Finding 4 — Consume vs. create: ~0.1% of humanity ever produces new knowledge

analysis/landscape/figures/fig_frontier_bar.png
The single most dramatic number in the analysis:
World researchers per million ≈ 1,360 → ~0.136% of people are at the knowledge frontier. ~99.86% only ever consume.
And it is steeply unequal: 0.42% (High income) vs 0.0055% (Low income) — a ~75× gap in who even reaches L4. L5 (actually publishing) is smaller again.
Real cross-check (research-atlas): the research corpus holds 1,438,636 distinct researchers, of whom 320,879 are currently active publishers — an independent, bottom-up confirmation that the population producing knowledge is ~10⁶, i.e. a fraction of a percent of the ~8×10⁹ humans. The two methods (UNESCO per-capita anchor and the OpenAlex corpus headcount) agree on the order of magnitude.
4. Dimension 5 — the depth ceiling of a typical person
The median depth a typical member of each tier actually reaches (highest rung with ≥50% access):
| Income tier | Depth ceiling of the median person |
|---|---|
| High income | L2 (undergraduate) |
| Upper-middle | L1 (secondary) |
| Lower-middle | L1 (secondary) |
| Low income | L0 (basic literacy) |
No income tier's typical person reaches graduate depth (L3) or beyond. Even in the richest countries, the median adult's ceiling is "some undergraduate exposure"; the frontier (L4/L5) is not a ceiling anyone's median approaches — it is reached by a sub-1% tail everywhere.

### DATA LISTING

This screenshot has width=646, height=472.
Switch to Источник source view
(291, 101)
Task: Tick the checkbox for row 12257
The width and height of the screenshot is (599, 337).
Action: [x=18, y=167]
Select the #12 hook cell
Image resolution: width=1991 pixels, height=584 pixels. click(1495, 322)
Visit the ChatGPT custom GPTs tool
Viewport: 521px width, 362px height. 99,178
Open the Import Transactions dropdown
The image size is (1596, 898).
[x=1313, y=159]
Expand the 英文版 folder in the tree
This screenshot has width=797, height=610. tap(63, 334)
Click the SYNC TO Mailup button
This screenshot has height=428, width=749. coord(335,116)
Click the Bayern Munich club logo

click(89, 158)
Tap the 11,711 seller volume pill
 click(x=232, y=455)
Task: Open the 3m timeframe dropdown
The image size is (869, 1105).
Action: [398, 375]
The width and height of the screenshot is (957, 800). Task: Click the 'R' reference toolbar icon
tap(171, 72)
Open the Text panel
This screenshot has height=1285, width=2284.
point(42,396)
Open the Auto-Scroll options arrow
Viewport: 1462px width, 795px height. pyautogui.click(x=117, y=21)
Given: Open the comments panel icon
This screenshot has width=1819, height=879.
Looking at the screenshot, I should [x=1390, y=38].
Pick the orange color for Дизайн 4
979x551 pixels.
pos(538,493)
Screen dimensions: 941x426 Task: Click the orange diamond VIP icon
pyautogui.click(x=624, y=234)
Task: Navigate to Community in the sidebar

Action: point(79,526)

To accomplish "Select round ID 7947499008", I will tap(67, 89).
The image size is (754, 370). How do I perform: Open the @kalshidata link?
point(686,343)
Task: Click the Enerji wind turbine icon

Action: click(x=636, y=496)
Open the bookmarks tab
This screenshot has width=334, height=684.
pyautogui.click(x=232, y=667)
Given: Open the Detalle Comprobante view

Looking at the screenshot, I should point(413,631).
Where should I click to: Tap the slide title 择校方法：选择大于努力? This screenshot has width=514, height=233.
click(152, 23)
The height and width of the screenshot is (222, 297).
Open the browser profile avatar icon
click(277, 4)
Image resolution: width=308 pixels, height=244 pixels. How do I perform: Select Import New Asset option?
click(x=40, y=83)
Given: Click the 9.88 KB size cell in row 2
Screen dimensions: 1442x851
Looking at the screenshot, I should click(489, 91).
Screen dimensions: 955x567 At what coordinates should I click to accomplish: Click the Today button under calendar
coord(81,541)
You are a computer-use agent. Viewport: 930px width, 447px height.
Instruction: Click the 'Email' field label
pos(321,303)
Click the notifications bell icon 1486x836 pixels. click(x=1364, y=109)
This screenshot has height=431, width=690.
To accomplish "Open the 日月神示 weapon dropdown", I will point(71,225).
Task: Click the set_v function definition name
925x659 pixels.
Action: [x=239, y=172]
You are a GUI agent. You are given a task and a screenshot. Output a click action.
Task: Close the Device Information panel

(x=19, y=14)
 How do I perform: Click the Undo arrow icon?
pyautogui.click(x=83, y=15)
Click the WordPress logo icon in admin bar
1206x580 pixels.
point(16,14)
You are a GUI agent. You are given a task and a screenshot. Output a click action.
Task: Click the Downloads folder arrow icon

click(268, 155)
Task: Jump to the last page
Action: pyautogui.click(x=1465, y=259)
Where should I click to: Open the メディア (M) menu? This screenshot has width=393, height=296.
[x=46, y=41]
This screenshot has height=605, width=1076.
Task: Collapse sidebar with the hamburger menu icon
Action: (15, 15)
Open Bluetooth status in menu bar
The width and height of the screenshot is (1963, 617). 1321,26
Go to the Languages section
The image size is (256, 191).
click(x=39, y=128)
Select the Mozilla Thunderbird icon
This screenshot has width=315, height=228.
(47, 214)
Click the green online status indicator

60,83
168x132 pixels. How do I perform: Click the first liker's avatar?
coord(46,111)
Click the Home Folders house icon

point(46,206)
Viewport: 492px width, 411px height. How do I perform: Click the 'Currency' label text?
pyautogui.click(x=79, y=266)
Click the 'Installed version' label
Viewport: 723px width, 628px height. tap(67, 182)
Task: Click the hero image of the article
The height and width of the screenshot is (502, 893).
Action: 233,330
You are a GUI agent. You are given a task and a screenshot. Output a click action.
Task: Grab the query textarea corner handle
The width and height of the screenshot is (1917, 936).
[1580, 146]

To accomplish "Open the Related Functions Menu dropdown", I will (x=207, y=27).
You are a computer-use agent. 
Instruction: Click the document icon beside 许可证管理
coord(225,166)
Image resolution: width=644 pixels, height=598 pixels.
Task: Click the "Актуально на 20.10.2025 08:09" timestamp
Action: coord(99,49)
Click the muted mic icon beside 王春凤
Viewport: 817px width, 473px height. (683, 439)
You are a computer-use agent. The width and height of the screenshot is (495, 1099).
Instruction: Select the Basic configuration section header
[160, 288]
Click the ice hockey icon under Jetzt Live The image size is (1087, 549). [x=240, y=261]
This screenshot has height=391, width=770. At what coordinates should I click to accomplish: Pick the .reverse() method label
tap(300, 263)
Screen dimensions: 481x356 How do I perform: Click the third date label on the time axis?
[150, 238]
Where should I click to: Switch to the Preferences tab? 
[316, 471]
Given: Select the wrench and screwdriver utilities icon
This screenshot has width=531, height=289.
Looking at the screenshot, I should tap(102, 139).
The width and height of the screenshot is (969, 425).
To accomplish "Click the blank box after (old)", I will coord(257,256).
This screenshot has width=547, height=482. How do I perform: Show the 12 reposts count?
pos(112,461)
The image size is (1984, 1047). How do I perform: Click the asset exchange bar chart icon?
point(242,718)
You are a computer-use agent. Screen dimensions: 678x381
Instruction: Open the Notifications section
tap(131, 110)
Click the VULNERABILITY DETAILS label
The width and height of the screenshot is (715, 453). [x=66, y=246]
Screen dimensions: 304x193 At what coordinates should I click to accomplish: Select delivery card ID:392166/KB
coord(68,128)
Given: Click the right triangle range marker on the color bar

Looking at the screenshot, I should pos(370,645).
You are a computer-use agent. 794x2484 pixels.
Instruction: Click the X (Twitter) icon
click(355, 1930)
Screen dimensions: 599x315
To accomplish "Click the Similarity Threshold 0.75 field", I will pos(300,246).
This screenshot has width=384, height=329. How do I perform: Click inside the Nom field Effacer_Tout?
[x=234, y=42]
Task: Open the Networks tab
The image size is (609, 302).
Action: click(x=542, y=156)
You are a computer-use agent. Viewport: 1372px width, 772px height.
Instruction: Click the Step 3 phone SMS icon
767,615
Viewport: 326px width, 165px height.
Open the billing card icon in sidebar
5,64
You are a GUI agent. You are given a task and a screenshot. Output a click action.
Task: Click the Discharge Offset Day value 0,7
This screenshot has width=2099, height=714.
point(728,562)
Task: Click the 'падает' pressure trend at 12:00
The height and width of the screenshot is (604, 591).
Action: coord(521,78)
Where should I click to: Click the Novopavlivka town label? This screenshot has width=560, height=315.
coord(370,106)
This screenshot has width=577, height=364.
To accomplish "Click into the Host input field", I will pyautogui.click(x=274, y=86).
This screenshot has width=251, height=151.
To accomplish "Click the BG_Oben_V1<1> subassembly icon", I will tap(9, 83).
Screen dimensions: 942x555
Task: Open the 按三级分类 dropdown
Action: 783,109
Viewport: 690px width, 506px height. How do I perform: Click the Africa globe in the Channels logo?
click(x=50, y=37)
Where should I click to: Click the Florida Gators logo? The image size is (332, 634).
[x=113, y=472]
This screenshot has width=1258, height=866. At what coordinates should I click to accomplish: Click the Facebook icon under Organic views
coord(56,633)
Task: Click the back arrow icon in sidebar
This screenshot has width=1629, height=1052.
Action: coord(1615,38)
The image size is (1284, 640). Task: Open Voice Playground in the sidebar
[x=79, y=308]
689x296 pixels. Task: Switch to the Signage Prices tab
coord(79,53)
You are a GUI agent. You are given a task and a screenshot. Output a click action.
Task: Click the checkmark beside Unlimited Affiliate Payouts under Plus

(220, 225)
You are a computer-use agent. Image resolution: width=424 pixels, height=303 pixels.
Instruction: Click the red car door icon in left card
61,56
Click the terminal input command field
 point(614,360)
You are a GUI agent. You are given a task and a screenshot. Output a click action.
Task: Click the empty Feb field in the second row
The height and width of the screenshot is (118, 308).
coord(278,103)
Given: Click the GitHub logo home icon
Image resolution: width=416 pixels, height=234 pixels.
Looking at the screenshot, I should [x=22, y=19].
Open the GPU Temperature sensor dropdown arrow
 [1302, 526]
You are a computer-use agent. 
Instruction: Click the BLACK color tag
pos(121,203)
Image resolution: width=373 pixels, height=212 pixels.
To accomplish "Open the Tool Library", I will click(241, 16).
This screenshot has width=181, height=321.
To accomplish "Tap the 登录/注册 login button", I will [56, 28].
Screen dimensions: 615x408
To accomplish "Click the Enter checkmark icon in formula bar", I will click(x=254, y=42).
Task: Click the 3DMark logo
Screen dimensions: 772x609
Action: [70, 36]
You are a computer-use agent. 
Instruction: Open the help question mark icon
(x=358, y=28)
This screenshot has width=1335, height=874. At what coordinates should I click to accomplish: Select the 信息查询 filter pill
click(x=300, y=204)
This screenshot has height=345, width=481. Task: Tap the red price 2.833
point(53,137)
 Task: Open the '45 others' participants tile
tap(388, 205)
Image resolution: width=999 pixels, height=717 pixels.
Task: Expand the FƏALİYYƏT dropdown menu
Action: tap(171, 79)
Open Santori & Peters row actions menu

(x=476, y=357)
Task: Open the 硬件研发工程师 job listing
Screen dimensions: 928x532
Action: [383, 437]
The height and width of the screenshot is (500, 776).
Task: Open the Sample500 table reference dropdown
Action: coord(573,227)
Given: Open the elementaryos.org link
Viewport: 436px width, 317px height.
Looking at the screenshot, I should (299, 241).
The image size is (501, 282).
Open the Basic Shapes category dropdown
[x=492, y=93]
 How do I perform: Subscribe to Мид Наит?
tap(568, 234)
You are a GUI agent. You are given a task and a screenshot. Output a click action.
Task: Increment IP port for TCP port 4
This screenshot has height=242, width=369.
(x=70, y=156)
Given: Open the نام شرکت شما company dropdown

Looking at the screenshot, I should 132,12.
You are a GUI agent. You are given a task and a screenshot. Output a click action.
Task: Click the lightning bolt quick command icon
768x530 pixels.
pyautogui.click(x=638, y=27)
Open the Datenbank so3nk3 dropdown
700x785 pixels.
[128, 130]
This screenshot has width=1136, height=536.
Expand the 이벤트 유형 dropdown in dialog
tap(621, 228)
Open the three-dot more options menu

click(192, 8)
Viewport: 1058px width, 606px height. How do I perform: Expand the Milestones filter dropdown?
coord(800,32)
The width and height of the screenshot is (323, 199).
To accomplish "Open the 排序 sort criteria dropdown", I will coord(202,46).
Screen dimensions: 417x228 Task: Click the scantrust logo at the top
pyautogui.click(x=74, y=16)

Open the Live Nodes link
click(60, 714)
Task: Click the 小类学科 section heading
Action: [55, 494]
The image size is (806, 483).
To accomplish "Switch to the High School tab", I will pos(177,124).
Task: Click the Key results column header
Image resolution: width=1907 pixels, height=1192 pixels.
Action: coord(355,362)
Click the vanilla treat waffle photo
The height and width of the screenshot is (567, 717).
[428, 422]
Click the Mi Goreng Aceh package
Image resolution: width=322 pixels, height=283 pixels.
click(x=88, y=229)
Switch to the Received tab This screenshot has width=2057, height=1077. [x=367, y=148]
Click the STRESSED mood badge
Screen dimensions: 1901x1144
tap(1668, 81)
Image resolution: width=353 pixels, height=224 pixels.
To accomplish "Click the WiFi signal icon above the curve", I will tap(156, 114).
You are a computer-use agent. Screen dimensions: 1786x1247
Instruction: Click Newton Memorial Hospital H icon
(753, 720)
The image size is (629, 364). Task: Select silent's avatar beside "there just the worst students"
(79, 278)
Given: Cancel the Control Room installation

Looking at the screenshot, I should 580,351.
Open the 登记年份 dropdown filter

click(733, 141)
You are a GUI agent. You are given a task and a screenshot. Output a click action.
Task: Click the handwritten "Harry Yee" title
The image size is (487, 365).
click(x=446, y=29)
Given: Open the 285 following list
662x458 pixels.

### PROBLEMS TO WORK ON
• a. Reproduce the passage of the knowledge-frontier analysis that begins at the words "Finding 4 —" and ends after the words "only ever consume.".
• b. In the records, write out the lines from the one containing "Visit the ChatGPT custom GPTs tool" through the one containing "This screenshot has width=797, height=610.", including both, with no other lines.

### EXPECTED ANSWERS
• a.
Finding 4 — Consume vs. create: ~0.1% of humanity ever produces new knowledge

analysis/landscape/figures/fig_frontier_bar.png
The single most dramatic number in the analysis:
World researchers per million ≈ 1,360 → ~0.136% of people are at the knowledge frontier. ~99.86% only ever consume.

• b.
Visit the ChatGPT custom GPTs tool
Viewport: 521px width, 362px height. 99,178
Open the Import Transactions dropdown
The image size is (1596, 898).
[x=1313, y=159]
Expand the 英文版 folder in the tree
This screenshot has width=797, height=610. tap(63, 334)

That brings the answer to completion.